Créée dans la foulée de l'affaire Cahuzac et présidée par le magistrat Jean-Louis Nadal, la Haute autorité pour la transparence de la vie publique reçoit et contrôle les déclarations de patrimoine et d'intérêts de nombreux dirigeants politiques (notamment membres du gouvernement, du Parlement, présidents et vice-présidents des exécutifs locaux, membres des cabinets ministériel, collaborateurs de l'Elysée).
Signe des temps, la création de cette instance de contrôle est saluée par l'opinion comme une des meilleures réalisations de François Hollande pendant la première moitié de son quinquennat, selon un sondage YouGov pour Le HuffPost et Itélé.

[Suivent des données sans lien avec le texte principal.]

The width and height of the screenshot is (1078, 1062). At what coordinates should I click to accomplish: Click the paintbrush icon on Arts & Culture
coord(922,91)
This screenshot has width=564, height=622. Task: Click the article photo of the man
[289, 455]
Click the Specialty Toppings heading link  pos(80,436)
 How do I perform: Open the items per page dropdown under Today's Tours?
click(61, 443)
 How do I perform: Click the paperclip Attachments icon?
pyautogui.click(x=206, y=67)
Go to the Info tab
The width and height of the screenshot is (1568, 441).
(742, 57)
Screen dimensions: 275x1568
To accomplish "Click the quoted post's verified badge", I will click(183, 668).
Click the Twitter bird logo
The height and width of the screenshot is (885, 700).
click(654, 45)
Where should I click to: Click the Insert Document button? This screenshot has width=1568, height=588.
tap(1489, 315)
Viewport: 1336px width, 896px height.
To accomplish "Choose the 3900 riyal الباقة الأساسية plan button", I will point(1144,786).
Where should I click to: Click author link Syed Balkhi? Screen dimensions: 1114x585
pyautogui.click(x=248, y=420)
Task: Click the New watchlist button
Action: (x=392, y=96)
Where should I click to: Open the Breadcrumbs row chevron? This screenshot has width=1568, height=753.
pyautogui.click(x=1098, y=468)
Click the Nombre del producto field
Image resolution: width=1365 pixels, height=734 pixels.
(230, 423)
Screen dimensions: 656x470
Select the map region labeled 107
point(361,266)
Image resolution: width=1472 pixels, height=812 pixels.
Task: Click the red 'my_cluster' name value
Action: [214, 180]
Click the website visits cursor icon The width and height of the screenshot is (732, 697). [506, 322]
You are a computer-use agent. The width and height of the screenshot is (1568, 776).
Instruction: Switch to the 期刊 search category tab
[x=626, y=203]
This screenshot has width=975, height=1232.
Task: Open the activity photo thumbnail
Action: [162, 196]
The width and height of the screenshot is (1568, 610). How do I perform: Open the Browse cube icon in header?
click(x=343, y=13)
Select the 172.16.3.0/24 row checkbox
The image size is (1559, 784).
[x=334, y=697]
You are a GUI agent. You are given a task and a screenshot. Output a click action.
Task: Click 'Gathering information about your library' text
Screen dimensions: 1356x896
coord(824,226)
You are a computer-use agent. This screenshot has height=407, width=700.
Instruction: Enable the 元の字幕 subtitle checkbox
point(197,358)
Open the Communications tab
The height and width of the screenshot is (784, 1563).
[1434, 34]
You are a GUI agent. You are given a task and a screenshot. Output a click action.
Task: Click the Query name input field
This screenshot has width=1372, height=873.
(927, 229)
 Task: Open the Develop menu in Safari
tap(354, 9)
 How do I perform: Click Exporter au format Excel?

Si certains reponsables politiques s'opposent à "la dictature de la transparence" qu'elle est censée incarner, la Haute autorité peut déjà revendiquer plusieurs succès. Elle a notamment "parfaitement fonctionné pour le cas de M. Thévenoud", avait déclaré François Hollande le 18 septembre en référence à la démission express de l'éphémère secrétaire d'Etat en raison de problèmes fiscaux mis en évidence par la HATVP. C'est encore elle qui a épinglé le secrétaire d'Etat en charge des Relations avec le Parlement, Jean-Marie Le Guen, pour avoir sous-évalué la valeur de son patrimoine. La HATVP avait également exprimé ses doutes sur les déclarations de patrimoine de l'ancienne ministre Yamina Benguigui, entraînant l'ouverture d'une enquête préliminaire.
Peu avant sa création, une partie de l'opposition UMP estimait que les lois d'octobre 2013, dont celle créant la HATVP, étaient insuffisantes pour prévenir une nouvelle affaire Cahuzac. Le communiqué de ce jour apporte un premier démenti.